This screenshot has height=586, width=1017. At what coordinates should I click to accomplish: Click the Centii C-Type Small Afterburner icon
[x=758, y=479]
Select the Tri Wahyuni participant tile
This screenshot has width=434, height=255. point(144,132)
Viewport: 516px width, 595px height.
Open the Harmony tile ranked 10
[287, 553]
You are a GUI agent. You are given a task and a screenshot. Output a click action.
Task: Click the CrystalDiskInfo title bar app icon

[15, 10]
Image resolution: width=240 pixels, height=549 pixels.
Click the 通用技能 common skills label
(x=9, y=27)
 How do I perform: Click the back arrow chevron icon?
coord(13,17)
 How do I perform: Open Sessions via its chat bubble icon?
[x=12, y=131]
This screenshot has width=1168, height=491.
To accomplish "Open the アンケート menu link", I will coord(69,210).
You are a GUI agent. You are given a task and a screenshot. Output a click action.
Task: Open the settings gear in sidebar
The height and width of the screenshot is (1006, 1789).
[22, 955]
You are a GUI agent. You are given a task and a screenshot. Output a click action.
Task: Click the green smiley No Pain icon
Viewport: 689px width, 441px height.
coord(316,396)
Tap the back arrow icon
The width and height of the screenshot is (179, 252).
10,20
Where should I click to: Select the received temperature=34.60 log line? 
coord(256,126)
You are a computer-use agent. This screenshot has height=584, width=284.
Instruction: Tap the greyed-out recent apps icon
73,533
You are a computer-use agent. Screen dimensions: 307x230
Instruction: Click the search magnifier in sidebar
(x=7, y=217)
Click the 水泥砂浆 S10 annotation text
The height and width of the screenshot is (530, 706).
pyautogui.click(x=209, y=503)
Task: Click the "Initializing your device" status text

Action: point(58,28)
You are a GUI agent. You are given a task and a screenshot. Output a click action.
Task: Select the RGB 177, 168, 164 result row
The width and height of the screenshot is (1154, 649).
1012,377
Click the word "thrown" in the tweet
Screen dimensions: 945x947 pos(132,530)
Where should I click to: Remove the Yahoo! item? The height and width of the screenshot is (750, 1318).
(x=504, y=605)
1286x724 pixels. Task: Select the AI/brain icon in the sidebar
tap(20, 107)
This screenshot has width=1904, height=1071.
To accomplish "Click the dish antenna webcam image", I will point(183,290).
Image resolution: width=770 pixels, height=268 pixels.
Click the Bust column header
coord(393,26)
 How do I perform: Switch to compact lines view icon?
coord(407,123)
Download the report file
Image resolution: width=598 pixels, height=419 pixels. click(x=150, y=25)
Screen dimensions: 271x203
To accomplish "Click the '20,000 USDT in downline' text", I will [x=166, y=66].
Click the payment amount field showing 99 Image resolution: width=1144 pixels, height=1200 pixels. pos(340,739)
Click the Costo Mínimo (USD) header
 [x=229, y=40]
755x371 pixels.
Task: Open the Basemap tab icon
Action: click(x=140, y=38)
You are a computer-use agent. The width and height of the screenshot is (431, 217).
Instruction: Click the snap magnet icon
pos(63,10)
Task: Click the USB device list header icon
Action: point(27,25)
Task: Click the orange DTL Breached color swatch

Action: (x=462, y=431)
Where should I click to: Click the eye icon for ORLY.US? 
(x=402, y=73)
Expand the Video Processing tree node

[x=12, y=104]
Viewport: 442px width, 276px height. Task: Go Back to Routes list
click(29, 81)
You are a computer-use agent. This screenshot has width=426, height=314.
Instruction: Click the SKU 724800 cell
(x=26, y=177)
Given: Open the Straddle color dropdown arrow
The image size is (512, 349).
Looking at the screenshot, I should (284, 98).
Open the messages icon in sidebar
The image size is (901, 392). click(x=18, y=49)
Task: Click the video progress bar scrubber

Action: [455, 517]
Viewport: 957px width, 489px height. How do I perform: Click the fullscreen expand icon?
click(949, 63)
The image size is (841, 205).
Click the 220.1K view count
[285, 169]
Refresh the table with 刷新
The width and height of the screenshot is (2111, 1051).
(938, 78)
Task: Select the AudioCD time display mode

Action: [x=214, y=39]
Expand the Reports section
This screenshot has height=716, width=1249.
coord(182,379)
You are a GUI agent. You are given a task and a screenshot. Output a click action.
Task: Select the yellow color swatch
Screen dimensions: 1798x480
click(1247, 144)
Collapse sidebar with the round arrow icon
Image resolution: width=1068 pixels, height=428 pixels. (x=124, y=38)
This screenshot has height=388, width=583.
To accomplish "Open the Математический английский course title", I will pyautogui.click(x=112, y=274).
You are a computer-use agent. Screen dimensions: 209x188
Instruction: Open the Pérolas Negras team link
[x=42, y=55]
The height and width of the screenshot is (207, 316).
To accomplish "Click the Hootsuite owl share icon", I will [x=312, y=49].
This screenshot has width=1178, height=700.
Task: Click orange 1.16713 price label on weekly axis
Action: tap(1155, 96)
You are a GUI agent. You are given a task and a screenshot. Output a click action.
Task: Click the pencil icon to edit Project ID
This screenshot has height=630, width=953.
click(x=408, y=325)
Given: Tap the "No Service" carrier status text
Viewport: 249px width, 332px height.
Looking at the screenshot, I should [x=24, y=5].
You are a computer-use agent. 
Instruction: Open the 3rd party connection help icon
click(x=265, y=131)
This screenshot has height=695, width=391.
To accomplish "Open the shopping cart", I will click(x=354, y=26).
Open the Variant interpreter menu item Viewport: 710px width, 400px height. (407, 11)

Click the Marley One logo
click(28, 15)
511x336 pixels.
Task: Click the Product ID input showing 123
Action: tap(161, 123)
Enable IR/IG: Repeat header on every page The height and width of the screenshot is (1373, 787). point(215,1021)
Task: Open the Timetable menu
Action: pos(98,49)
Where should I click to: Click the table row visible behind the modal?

+++++

Requirements >>
Copy out in full every line of the items above that contains the word "menu".

Result for this task >>
To accomplish "Open the アンケート menu link", I will coord(69,210).
Open the Variant interpreter menu item Viewport: 710px width, 400px height. (407, 11)
Task: Open the Timetable menu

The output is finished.